#### [WHAT THE TASK ASKS]
Count how many of the lines below contain the word "accomplish", matching case exactly, and give only the number.

#### [PROVIDED RECORDS]

-------

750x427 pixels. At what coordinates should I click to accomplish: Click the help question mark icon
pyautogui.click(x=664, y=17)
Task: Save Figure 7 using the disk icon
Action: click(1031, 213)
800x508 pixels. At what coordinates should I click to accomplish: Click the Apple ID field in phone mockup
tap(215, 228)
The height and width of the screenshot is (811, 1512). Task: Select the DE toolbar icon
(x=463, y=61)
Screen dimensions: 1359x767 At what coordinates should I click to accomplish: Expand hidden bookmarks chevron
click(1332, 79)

-------

#### [SOLUTION TO THE EXERCISE]
3